More from YourTango: 14 Things Men Love, According To Science
5. Sometimes boyfriends have little annoying habits. And sometimes they have small behaviors that indicate a complete lack of respect. If you wouldn't let your friend's sweetie talk to her that way, don't put up with it yourself.  

Dating advice from a married woman who hopes you don't waste as much of your single life as she did.
6. If you're bored out of your mind at the local bar on Saturday night, you're probably not going to meet anyone there who's going to liven up your evening. Instead of downing an extra cocktail to numb the ennui, think of somewhere else to go next weekend that you might actually enjoy. If your friends don't want to join you, go anyway.

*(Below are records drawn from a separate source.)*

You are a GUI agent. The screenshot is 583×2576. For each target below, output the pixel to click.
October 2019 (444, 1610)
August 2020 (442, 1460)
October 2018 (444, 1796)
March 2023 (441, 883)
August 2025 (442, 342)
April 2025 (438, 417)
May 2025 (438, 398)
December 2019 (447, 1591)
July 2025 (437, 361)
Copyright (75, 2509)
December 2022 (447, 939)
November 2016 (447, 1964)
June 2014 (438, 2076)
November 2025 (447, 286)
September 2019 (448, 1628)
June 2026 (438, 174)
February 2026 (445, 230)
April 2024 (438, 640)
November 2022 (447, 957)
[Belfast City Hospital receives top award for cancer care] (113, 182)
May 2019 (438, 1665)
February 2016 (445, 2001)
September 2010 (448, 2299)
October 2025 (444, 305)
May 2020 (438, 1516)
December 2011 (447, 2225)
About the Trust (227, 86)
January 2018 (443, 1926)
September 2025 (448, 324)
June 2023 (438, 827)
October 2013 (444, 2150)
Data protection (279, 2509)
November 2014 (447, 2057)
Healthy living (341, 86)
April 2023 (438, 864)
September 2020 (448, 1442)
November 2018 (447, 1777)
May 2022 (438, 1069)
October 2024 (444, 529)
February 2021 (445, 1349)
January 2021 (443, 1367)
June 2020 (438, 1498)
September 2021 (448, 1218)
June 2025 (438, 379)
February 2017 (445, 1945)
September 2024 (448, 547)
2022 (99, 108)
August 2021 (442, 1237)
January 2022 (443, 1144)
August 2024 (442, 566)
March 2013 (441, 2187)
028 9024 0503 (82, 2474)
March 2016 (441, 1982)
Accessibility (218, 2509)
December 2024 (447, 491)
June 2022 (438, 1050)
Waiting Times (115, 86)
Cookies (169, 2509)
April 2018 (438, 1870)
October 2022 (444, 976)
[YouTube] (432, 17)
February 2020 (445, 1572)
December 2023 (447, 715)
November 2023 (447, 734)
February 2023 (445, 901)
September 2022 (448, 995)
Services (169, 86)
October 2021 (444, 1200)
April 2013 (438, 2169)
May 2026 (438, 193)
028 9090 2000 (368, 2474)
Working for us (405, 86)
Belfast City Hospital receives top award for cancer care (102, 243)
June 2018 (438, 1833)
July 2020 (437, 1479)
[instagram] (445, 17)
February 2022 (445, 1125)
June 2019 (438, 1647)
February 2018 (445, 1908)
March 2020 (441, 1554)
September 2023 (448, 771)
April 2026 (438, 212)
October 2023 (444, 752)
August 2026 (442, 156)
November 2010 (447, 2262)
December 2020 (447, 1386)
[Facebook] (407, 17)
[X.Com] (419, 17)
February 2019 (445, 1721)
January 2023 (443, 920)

7. Stop worrying about potential paramours rejecting you for being too fat, too short, too whatever. It's entirely possible that you would've had to reject them for never having seen Star Wars (your essential piece of pop culture may vary) anyway. People who simply are "not the right fit" exist. The sooner you weed them out of your life, the happier you'll be.
More from YourTango: 9 Reasons Why You Should Appreciate Your Dad
8. Go to movies by yourself. The same goes for museums, parks and concerts. When you're part of a couple, you miss being free to follow your every whim. Being unattached means not having to compromise on your plans.
9. A first date is not an audition for marriage. It's just a tryout for a second date. No one ever fell in love while analyzing every detail of their momentous first meeting. How Much Should I Reveal On A First Date?
More from YourTango: Online Dating Red Flags [VIDEO]
10. If a man says that he's too damaged for you (or too neurotic, or too anything), just take his word for it. Even if it is his low self-esteem talking, you're not going to be able to fix him. And it's probably just a euphemism for "I'm just not feeling it."